- Band: Nicolar Jaar
- Titolo: Space Is Only Noise
- Etichetta: Other People
- Uscita: 28 Gennaio 2011
- Genere: Electronic, Downtempo
- Durata: 42 minuti circa su 13 tracce
Un album elegante, contemporaneo e notturno. Questo è “Space Is Only Noise” dell’allora poco più che ventenne Nicolas Jaar.
Un disco, a parere di chi vi scrive, fondamentale se state cercando di ricostruire la storia della musica dopo gli inebrianti (in realtà probabilmente più a livello di vendite che altro) anni novanta. Ma veniamo a noi: è l’esordio sulla lunga distanza dell’oggi ultra trentenne di origini cilene ma che già dimostra un orecchio ed una maturità invidiabile sin da subito, con sonorità, gusto armonico e ricerca di suoni calibrati fino allo spasmo.
Un sound che risulta sempre danzabile, mai ingombrante, ed adatto sia all’aperitivo al tramonto ma anche al bisogno coreutico che talvolta ci prende proprio quando ci sentiamo al sicuro da sguardi indiscreti.
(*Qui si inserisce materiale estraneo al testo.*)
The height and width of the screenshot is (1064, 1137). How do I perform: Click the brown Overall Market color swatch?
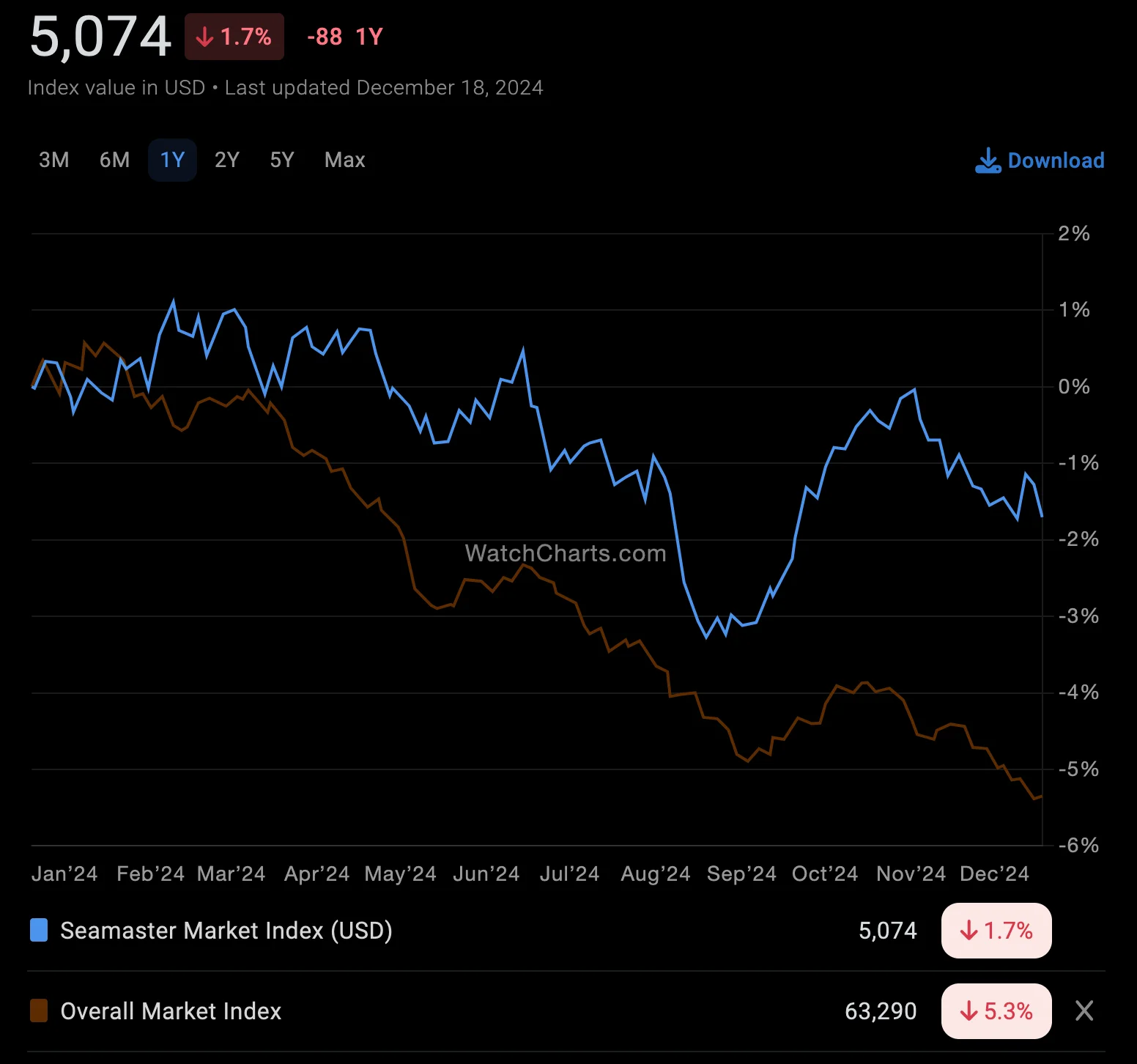39,1011
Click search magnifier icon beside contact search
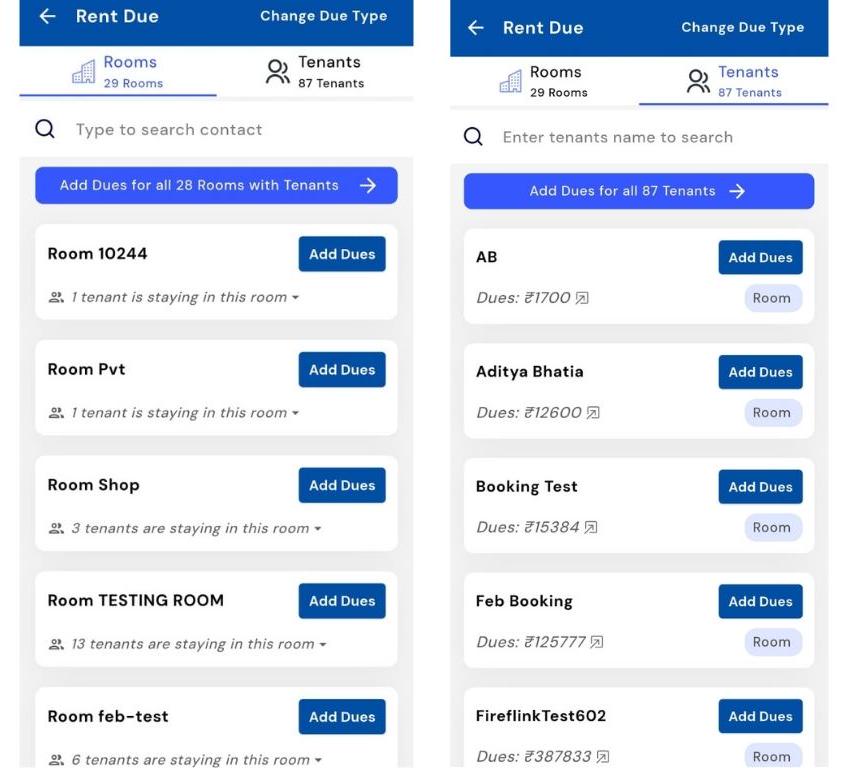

Ecco: equilibrio e conforto sono forse le parole chiave di un disco che ha il potere e probabilmente la volontà di un abbraccio rispetto ad un minaccioso (?) spazio che è solo rumore. I ritmi sono danzabili ma rigorosamente “cardio” a ribadire quell’aspetto umanitario dell’opera.
Un disco molto “nudo” ma sempre calibrato nella commistione tra toni alti e bassi con la sua straordinario mélange tra strumenti classici, campionamenti e suoni della quotidianità.
Credo fortemente nel bisogno di (ri)disegnare la “carta geografica” di questi ultimi decenni musicali che solo all’apparenza possono sembrare passati invano e questo disco è un piccolo tesoro forse nascosto a molti, quindi ancora più prezioso.